Chapter 16 Proclamations and Yowling #5
Priye’s purring was loud enough to rival even the marching of the guard.
As he carried Priye toward the imposing door to the Archives, she tucked her face against the crook of his neck and held on tight to his night-clothes. Her little claws were still quite sharp.
“Would you prefer we stand out here in the sunbeam for a time?” he offered.
“Your Highness,” Irfan said, rubbing his brow. “We have a schedule and Priests of the Assessors of Maat to appease.”
Priye shook her head a little, and poked at book book. But then she tucked her face into his shoulder again.
Standing just inside the door of the Archives, Kamil said, “She trusts you, shahzada.”
“Oh! Oh, wonderful timing. You see, Priye, our valiant Kamil will keep us both safe and sound even if it is a very large door.”
“She trusts you, shahzada,” Kamil said. “I am just your sharp-clawed and irritable accessory.”
“You are a great deal more than that,” Faraj told him, “but still, I am honored by such trust.”
He carried Priye over the threshold to the Archives, under the gaze of astonished guards, his wearily resigned Chamberlain, and his amused bodyguard.
Archivist Najra looked up from a table full of notes. “Well, hello there,” she said. “Whom have you brought us today, your Highness?”
“This is Priye,” he said. “She doesn’t speak, but she is quite fierce in her insistence that she wishes to pounce upon all the books and gnaw all the words into submission as she conquers them for her own.”
“Oh, we’re going to get on splendidly,” Najra said.
Priye peeked out from Faraj’s shoulder and studied Najra for a moment.
tall? she wrote, with a very skeptical crinkle in her nose.
“Archivist Najra can make stacks of books even taller than Kamil,” Faraj told her.
He was certain that hadn’t quite been what she’d meant, but it seemed to satisfy her well enough.
With a satisfied nod, Priye wriggled until he set her down, and then trotted over to sniff at Najra’s papers, ears and whiskers avidly fixed on the collection.
“Just making sure, we’re talking about devouring books by reading them, not with holes gnawed in parchments?” Najra asked.
“She, er, she did mention breakfast?” Faraj offered guiltily.
Priye sneezed a giggle, tail lashing in impending mischief, and crouched down for a pounce.
“If you bite holes in my books I splash you in the nose,” Najra said. “Fair warning.”
“Hrrrrrmph,” Priye said, and stretched elaborately and casually as though she had never thought of any more puncturing methods of book consumption.

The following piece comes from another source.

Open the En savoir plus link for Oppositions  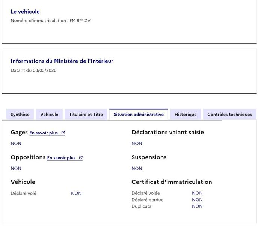61,158
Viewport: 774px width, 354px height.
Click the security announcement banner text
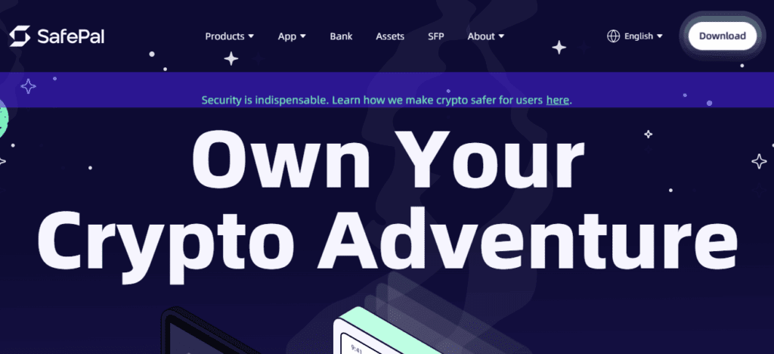tap(386, 101)
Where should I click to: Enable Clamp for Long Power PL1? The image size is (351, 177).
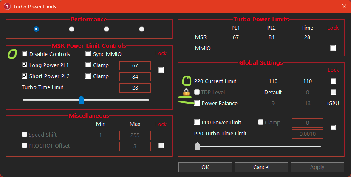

Najra, who had younger siblings in her family, was clearly not fooled in the slightest. “You’re old enough to know how to handle books,” she said. “So which of the books do you want to fill your head with first?”

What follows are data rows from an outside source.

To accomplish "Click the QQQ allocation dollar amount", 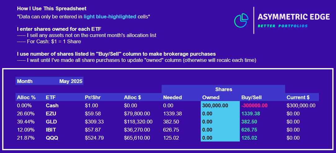I will click(x=137, y=138).
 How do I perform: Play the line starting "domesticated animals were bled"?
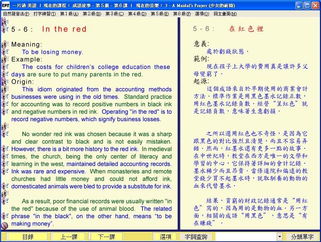[x=5, y=186]
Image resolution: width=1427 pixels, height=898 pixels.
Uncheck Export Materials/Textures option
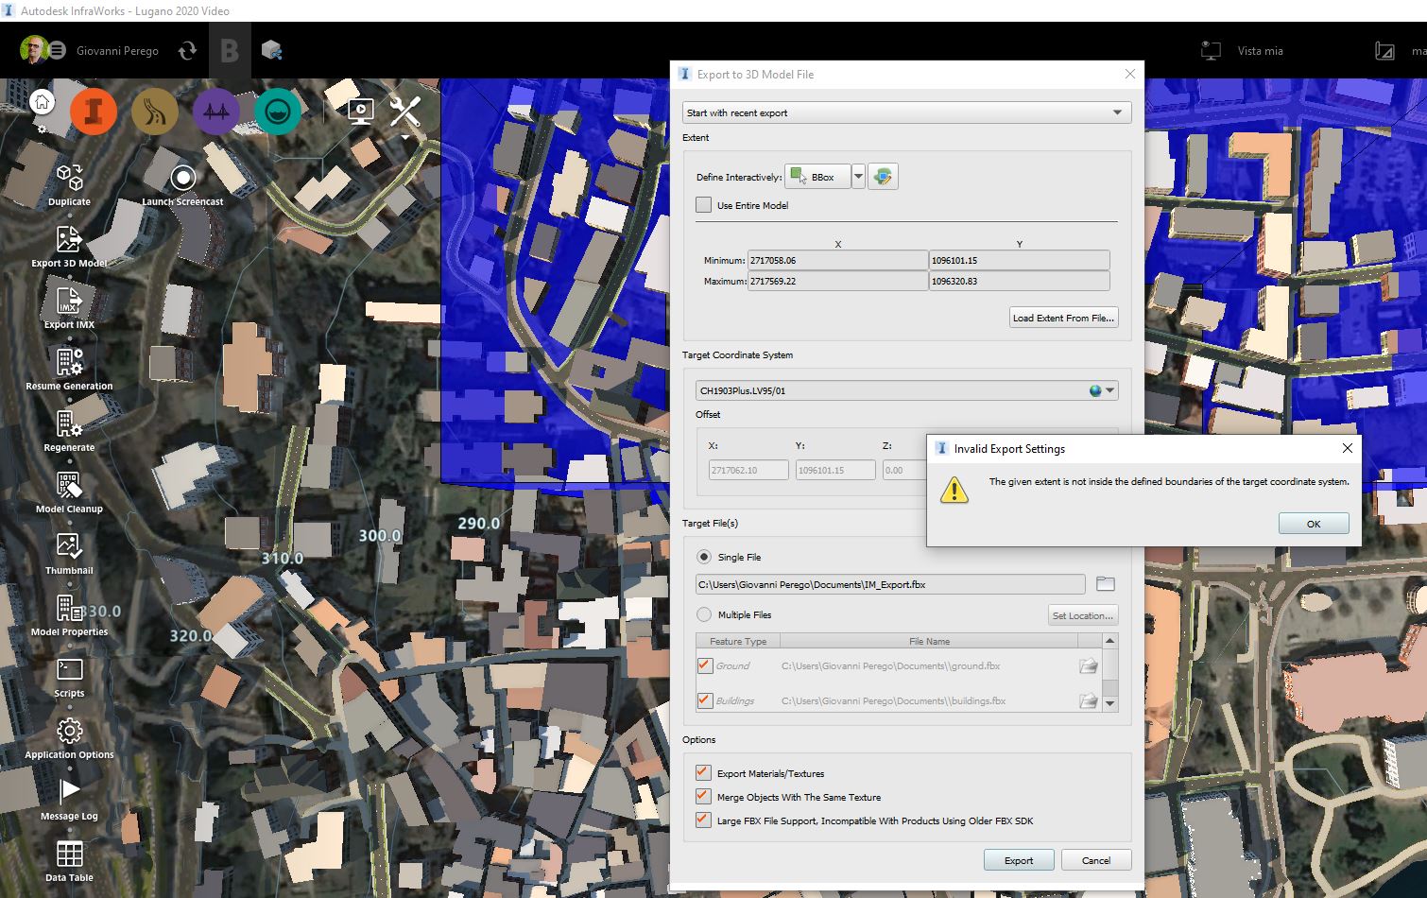point(702,772)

Priye stared at her with huge black pupils. Apparently she had not thought beyond book book all book to specific book first. Then she looked up at Faraj hopefully.
“When I was about your age,” he said, “my favorite book told a thousand and one stories over a thousand and one nights? So many different stories, and all of them captured in one book!”
Priye nodded eagerly, and looked at Najra.
“I’m sure we can find at least three copies,” Najra told her, grinning. “Which language and which alphabet do you like best?”
Watching them together, Faraj thought ruefully that it wasn’t easy to make a place for catfolk in a fortress that had guarded its treasures jealously for centuries. And the catfolk were not beating down the gates with their eagerness to come in and sniff everything, either.
But he had tended the garden on his balcony for years, and he remembered the tiny seeds and saplings that he’d planted with such hope, further apart than the royal gardeners had suggested, because he could foresee the shadows of the towering trees they would become.
He’d always known that the man of his dreams would bring trouble with him, carried gently in the hands that plucked fragrant jasmine blossoms from the plant in his window.
…He had to admit he hadn’t foreseen the cats.
But then, Sahar was clearly quite adept at choosing her favorite shadows to lurk within, including places to hide herself from his foresights when she wished.
He hoped that with time and patience and gentle tending, he could also coax the new kittens to come readily to his hands, even if they brought mischief with them.
He hadn’t dared to dream that the man of his dreams might truly desire him as well — for himself, not for his brother’s name or his wealth. But as he’d written to Shai Vishal, he found his dreams more daring of late.
And if he could persuade the haveli, the Chamberlain, the Ministry of Finance, and the city at large that it was worth both the risks of cat-shaped espionage and the exasperations of collars to permit a more just and equitable access to the halls of power, no matter whether you went on two legs or four, then how much more trouble could a lover be?
…Well, he knew better than to say that aloud. Especially in front of Kamil and Irfan.
But for once in his life, Nur-ul-Shuruq Faraj al-Nadhir was looking forward to learning how much trouble he could cause.